Supplied passage —

━━━━━━━━

Research shows that the majority of Americans—around 90%, in fact—don’t consume enough choline, which Shaw explains is “heavily concentrated in the yellow yolk of your eggs.” This B-like vitamin is beneficial for your brain and muscle functions. This is especially critical to be aware of as you age!
Plain Greek yogurt is an excellent breakfast choice. Just one small container can provide as much as 15 to 17 grams of protein, according to Lainey Younkin, MS, RD, LDN, weight loss dietitian at Lainey Younkin Nutrition. Protein is important to kick up your metabolism. Your body torches double the number of calories when it digests protein, compared to fat and carbs, says Younkin.
“Additionally, if you’re lifting weights (which also revs your metabolism), protein helps rebuild muscle mass,” she adds. “The more muscle you have, the more calories you’ll burn. Mix nuts or seeds, along with some fruit, into nonfat or low-fat Greek yogurt for a balanced breakfast that supports weight loss and keeps you full for hours. Eating enough protein early in the day also prevents mindless snacking at night.”
Meshulam loves the goodness of plain Greek yogurt as well, telling us, “For weight loss, make sure you choose a plain variety to limit the added sugar and sweeten it yourself with fruit.”
For a very nutritious dose of protein and fiber, whip up some barley! This whole grain will help promote feelings of fullness and lower your blood sugar level.
Younkin explains, “[Barley] contains soluble fiber, specifically beta-glucan, which can help lower LDL (‘bad’) cholesterol. It may be tempting to skip whole grains for fear of carbohydrates, but this usually backfires. No whole grain means less fiber, which leads to feeling hungry an hour or two later.”
Younkin recommends kicking things off with 1/2 cup of cooked barley. Enjoy it as-is, or mix it into your favorite soup or salad.
Meshulam believes that in order to achieve weight loss success, you need to follow a diet that’s still “flexible and enjoyable.” This makes perfect sense since if you like what you’re eating, you’re more inclined to stick with it!

━━━━━━━━

Stored records —
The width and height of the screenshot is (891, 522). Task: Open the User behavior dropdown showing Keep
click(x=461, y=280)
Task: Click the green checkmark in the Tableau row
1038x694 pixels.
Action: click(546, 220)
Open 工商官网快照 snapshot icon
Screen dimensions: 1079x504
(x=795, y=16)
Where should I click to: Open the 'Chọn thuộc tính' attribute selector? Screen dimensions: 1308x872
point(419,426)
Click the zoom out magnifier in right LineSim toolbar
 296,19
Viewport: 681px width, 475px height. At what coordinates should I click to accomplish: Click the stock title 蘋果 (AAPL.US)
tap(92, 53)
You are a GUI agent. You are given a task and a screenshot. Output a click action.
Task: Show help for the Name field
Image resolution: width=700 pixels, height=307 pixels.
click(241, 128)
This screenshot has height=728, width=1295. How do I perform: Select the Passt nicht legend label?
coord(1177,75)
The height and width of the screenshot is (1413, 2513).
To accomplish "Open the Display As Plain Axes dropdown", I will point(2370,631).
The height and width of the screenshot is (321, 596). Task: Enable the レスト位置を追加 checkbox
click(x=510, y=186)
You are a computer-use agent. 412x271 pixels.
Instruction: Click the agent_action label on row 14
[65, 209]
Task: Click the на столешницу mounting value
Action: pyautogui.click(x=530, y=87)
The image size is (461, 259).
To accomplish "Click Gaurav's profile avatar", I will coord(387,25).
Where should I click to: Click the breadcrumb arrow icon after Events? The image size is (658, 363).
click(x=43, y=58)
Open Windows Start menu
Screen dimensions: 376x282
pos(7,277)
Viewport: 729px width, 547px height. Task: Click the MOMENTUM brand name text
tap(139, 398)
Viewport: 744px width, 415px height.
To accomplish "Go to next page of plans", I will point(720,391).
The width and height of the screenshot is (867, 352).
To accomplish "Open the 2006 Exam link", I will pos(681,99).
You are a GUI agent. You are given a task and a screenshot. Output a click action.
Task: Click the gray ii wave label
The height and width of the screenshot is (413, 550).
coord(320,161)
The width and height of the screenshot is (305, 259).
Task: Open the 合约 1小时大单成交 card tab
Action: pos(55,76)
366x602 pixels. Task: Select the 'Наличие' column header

━━━━━━━━

Questions —
**1.** From the breakfast nutrition text, extract everything from "For a very nutritious" down to "blood sugar level.".
**2.** Translate this sentence from the breakfast nutrition text into Spanish: "This whole grain will help promote feelings of fullness and lower your blood sugar level."
**3.** Proceed with the breakfast nutrition text, picking up after its final sentence.
None of the rows are needed for this work.

Answers for each item —
**1.**
For a very nutritious dose of protein and fiber, whip up some barley! This whole grain will help promote feelings of fullness and lower your blood sugar level.

**2.** Este grano integral ayudará a promover la sensación de saciedad y a reducir tu nivel de azúcar en la sangre.

**3.**
She specifically recommends “intentional, more nourishing sweets,” like That’s it Truffles. “They have only one gram of added sugar/ serving, which means you can feel like you are getting a sweet treat and still continue on your weight goals,” Meshulam explains.
Cruciferous veggies, such as arugula, broccoli, Brussels sprouts, cabbage, cauliflower, and watercress, are rich in nutrients and fiber, making them extremely filling. “Adding cruciferous veggies to your meals can aid in weight loss and help manage constipation that can happen as we age,” Meshulam says.
Berries are stellar when you’re on a weight loss regimen. They are filled with fiber and antioxidants. Meshulam explains, “The fiber in berries helps slow down the absorption of sugar to your blood stream, which is beneficial for our weight.”
Slow fiber-filled carbs are key when you’re focusing on weight loss. Beans and legumes fit the bill of both protein and fiber, which makes them a very filling addition to your plate, according to Meshulam.
Above all, don’t forget to stay hydrated! Meshulam points out, “Although water is not necessarily ‘food’ per se, adequate water is vital for weight loss. The symptoms of dehydration and hunger tend to mimic each other, meaning many of us tend to eat when we are actually just thirsty. Studies show that as we age, dehydration tends to increase, so upping your water intake is imperative! We need a minimum of our body weight in lbs divided by two (so a 140-pound person needs 70 ounces of water minimum).”